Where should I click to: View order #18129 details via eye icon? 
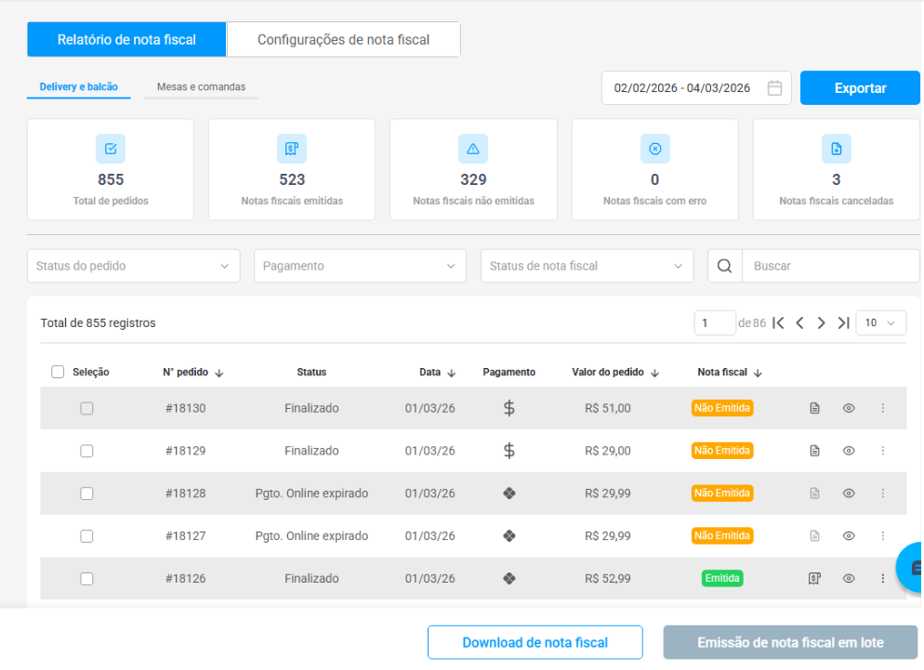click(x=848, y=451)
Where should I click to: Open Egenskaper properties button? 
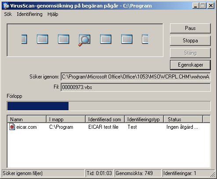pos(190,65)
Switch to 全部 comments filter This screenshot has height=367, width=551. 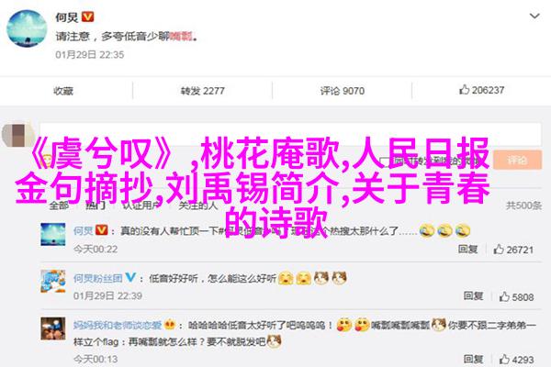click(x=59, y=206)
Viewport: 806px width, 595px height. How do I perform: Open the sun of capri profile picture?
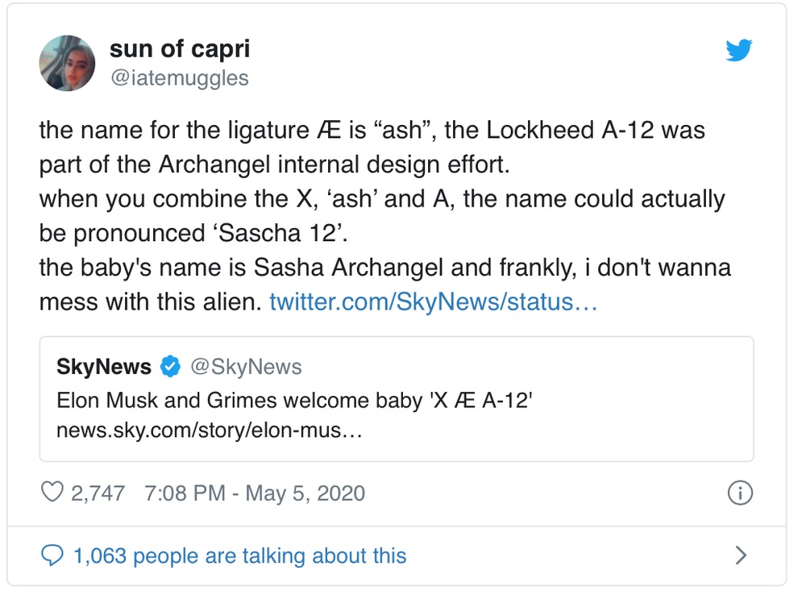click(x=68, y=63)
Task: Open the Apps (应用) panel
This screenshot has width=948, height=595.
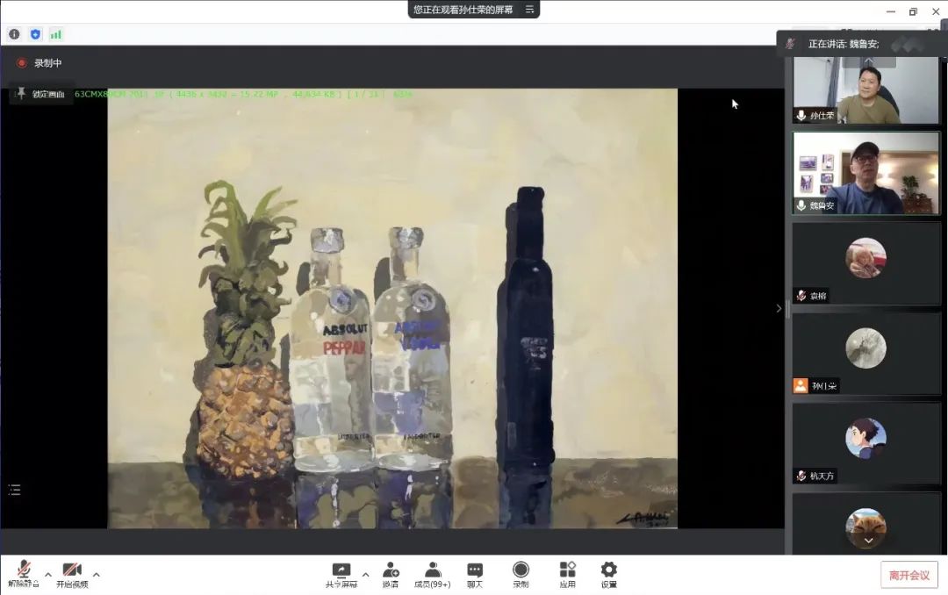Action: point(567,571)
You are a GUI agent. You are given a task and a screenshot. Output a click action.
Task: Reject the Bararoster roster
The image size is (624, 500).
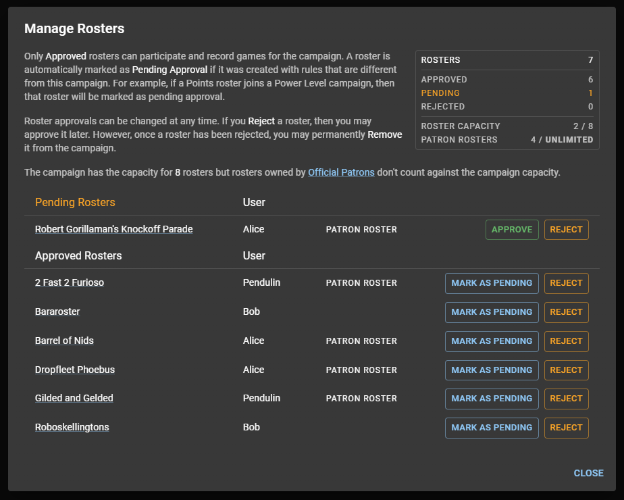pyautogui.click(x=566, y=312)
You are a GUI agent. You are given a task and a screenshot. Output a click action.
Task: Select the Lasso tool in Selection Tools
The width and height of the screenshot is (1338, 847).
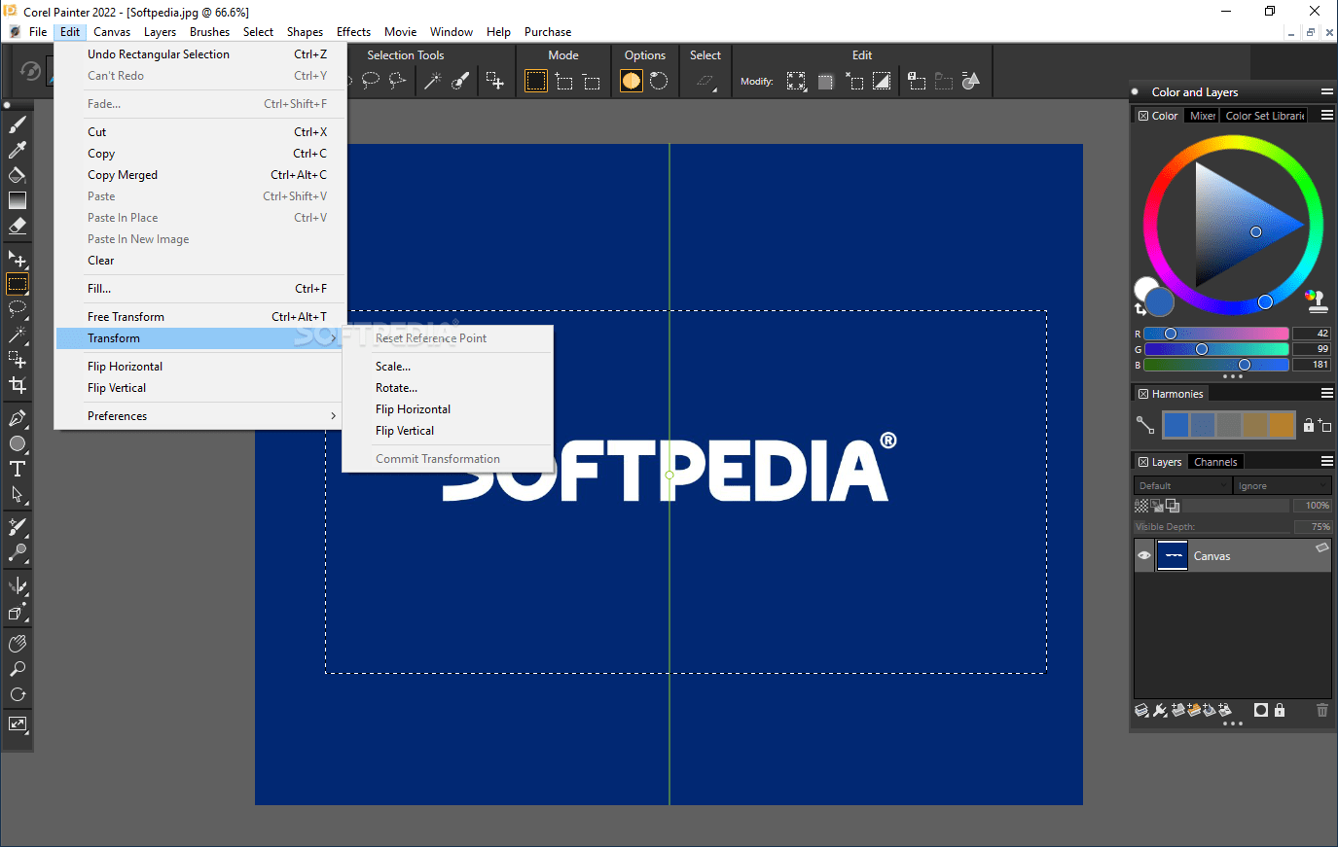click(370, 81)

◆ ◆ ◆ ◆

What to do
Your copy should hold exactly the lines from the one that contains "Task: Reject the Bararoster roster" through the final line of the data, both ends included, and no pictures.

Result of this exercise
Task: Reject the Bararoster roster
The image size is (624, 500).
pyautogui.click(x=566, y=312)
You are a GUI agent. You are given a task and a screenshot. Output a click action.
Task: Select the Lasso tool in Selection Tools
The width and height of the screenshot is (1338, 847).
click(370, 81)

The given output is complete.